One of the first questions will be determining which patients should be the highest priority, Dr. Orenstein said. The CDC's Advisory Committee on Immunization Practices will be looking at data on vaccine safety and effectiveness, as well as assessing which groups are most likely to have a high health burden from the virus or a large role in perpetuating transmission, he said.

“For example, groups that are likely to be in high priority … would be essential workers, such as health care workers. Second would be people who are suffering most from the disease, such as the elderly,” he said. “Third might be transmitters. … And all that will have to be looked for.”

Ensuring supply is another piece of the puzzle, Dr. Orenstein said. “When a manufacturer enters a vaccine into a trial, there is no guarantee that that vaccine will work. That's part of the reason you have to do these trials. But if it works, and you don't have any vaccine produced, it takes you months to produce a vaccine. So we need to encourage at-risk development,” he said.

Providing incentives to companies to begin producing vaccines before they are approved will increase the odds of having doses available to administer very quickly after approval, Dr. Orenstein noted. “We need to incentivize that. My opinion is that's a government role,” he said.

Other goals after approval include making sure that those vaccinated have active, effective immune responses and that there are enough of them in the population to neutralize human-to-human transmission, Dr. Orenstein noted. “That has been getting less attention because we want to have the vaccines, but I think we need to begin thinking about those issues now, so when vaccines become available, we're immediately ready to use them,” he said.

Researchers will need to carefully monitor any vaccine as it begins to be used in larger populations, Dr. Orenstein said, since most trials will be done in thousands of people, at best, and will be time-limited. Incidence of adverse events in vaccinated and unvaccinated people will need to be compared and vaccine efficacy will need to be assessed. “We need to look and see over time whether immunity wanes and, if so, whether we need to give booster doses or not,” he said.

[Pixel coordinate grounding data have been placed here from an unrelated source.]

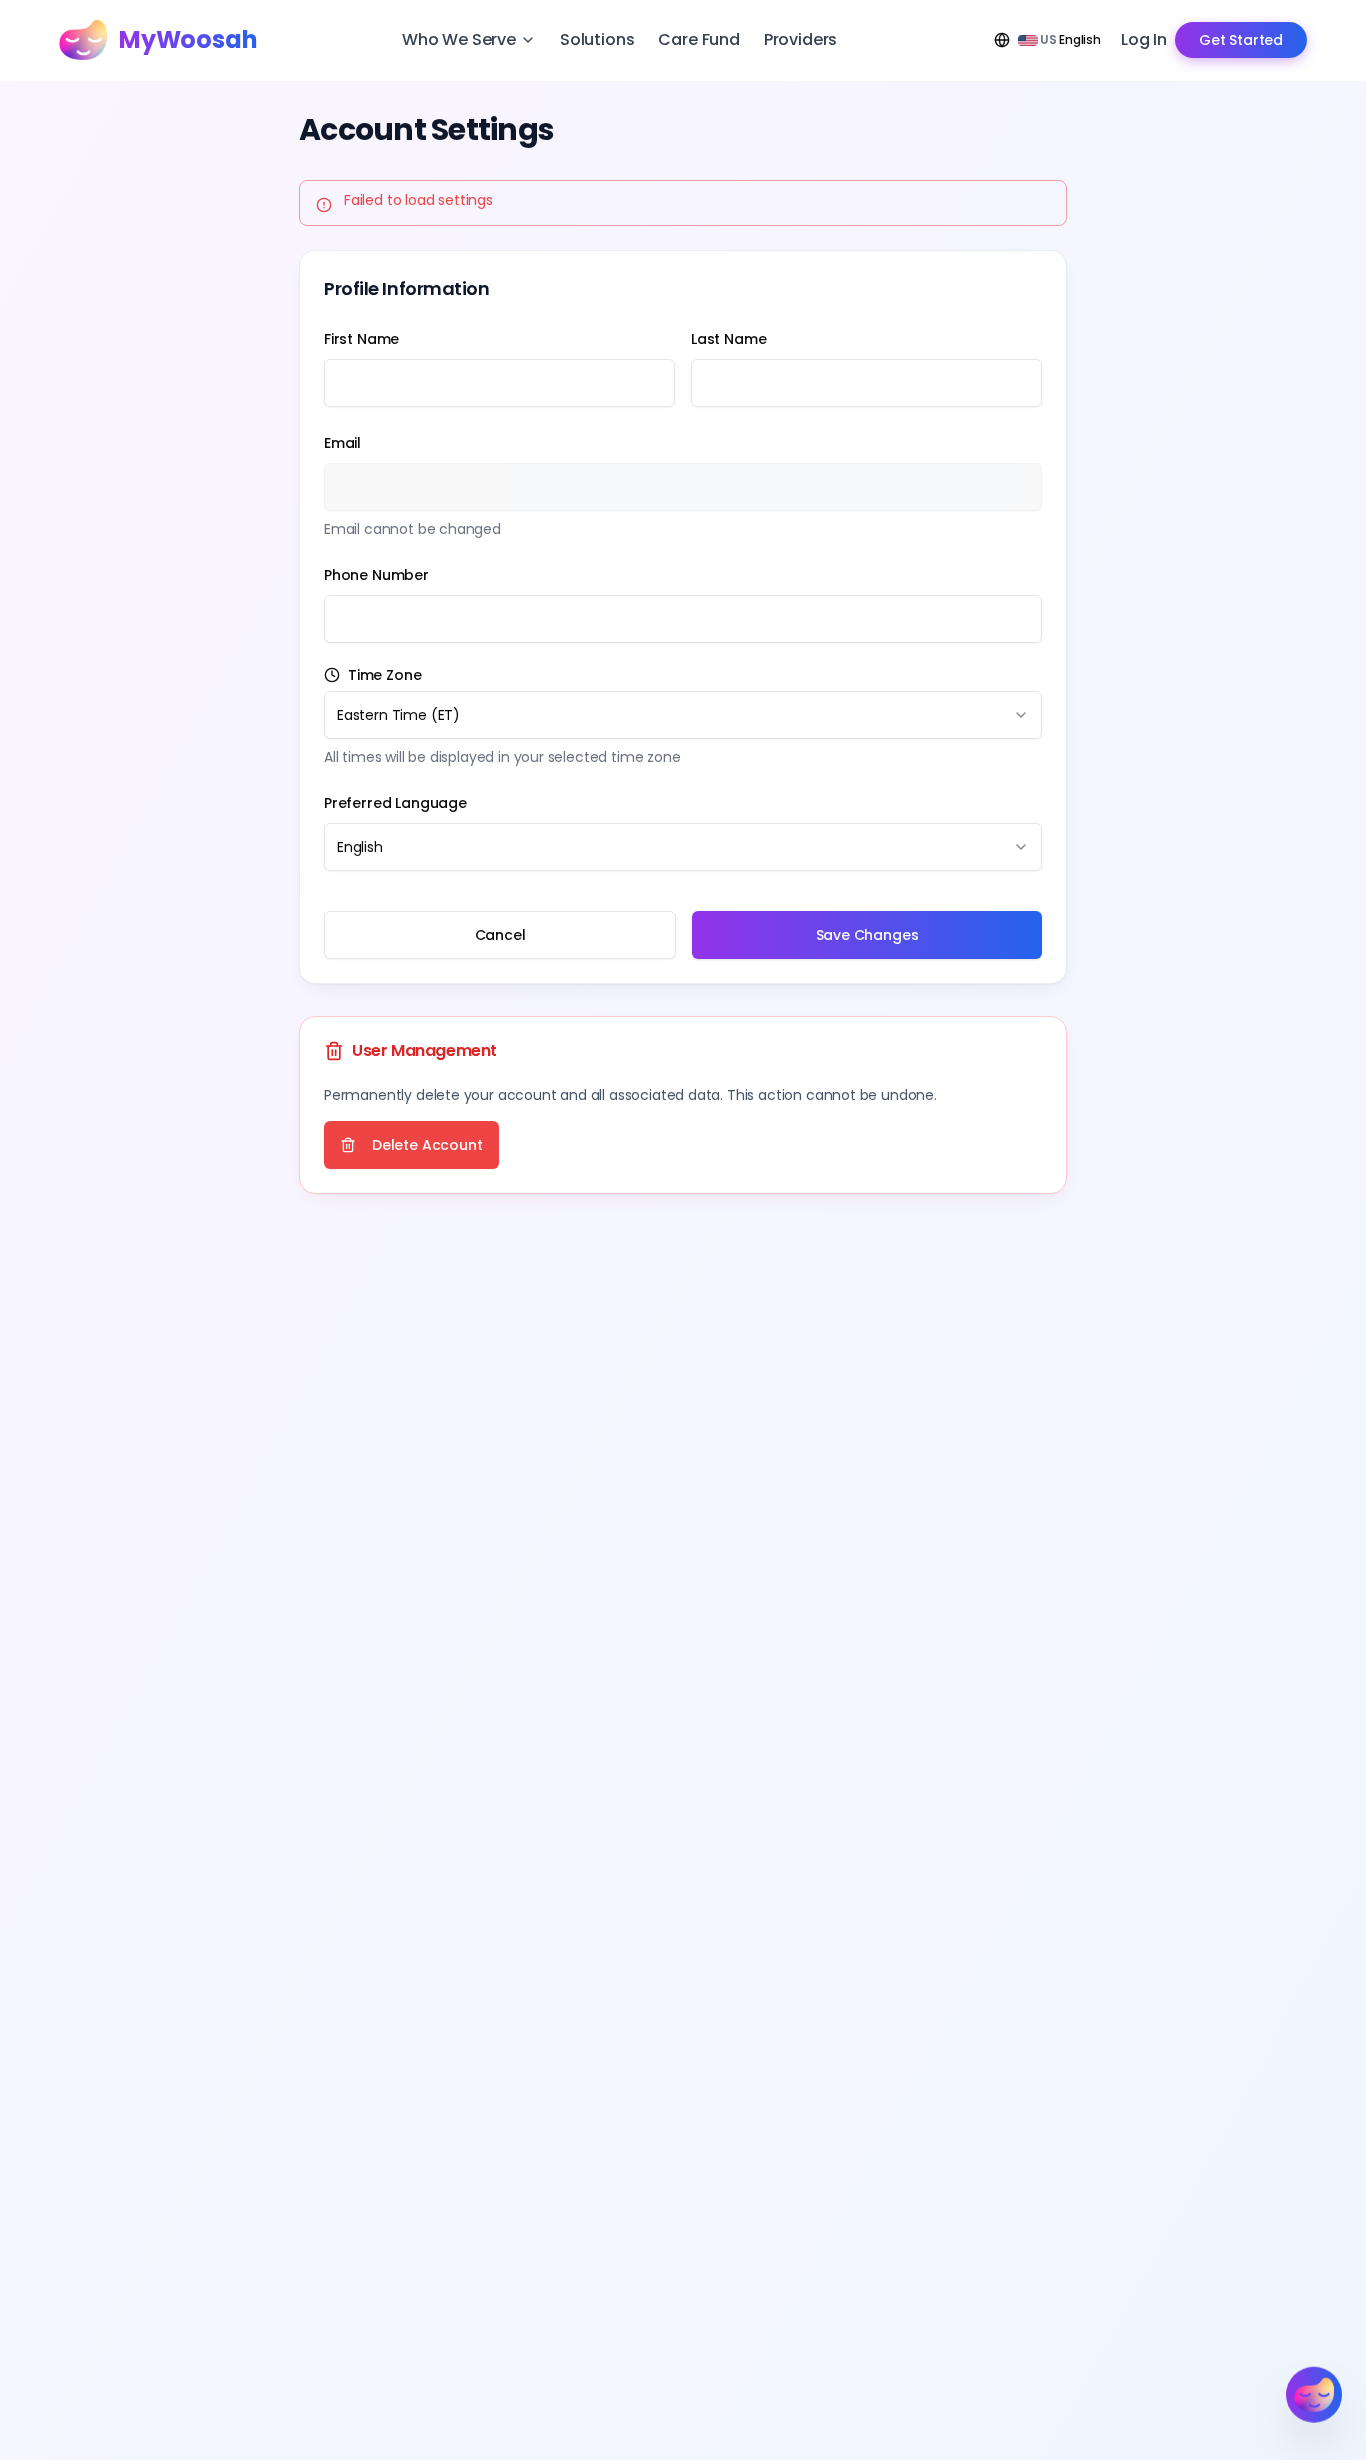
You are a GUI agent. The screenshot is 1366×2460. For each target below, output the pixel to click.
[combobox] (683, 715)
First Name (361, 339)
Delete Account (427, 1145)
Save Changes (867, 935)
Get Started (1241, 40)
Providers (800, 39)
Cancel (500, 935)
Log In (1144, 39)
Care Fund (698, 39)
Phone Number (376, 575)
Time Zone (384, 675)
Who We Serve (459, 39)
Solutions (597, 39)
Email (342, 443)
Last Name (728, 339)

Both experts stressed the importance of weighing concerns about vaccine safety against the severity of the disease itself. “I think our scientists are very focused on making sure that we produce a very safe vaccine, but I think also we have to understand that this is a serious disease. The mortality and the morbidity and the social consequences that are the result of this infection are enormous,” Dr. Edwards said. “We have to begin to figure out how to stop it, not to simply treat it.”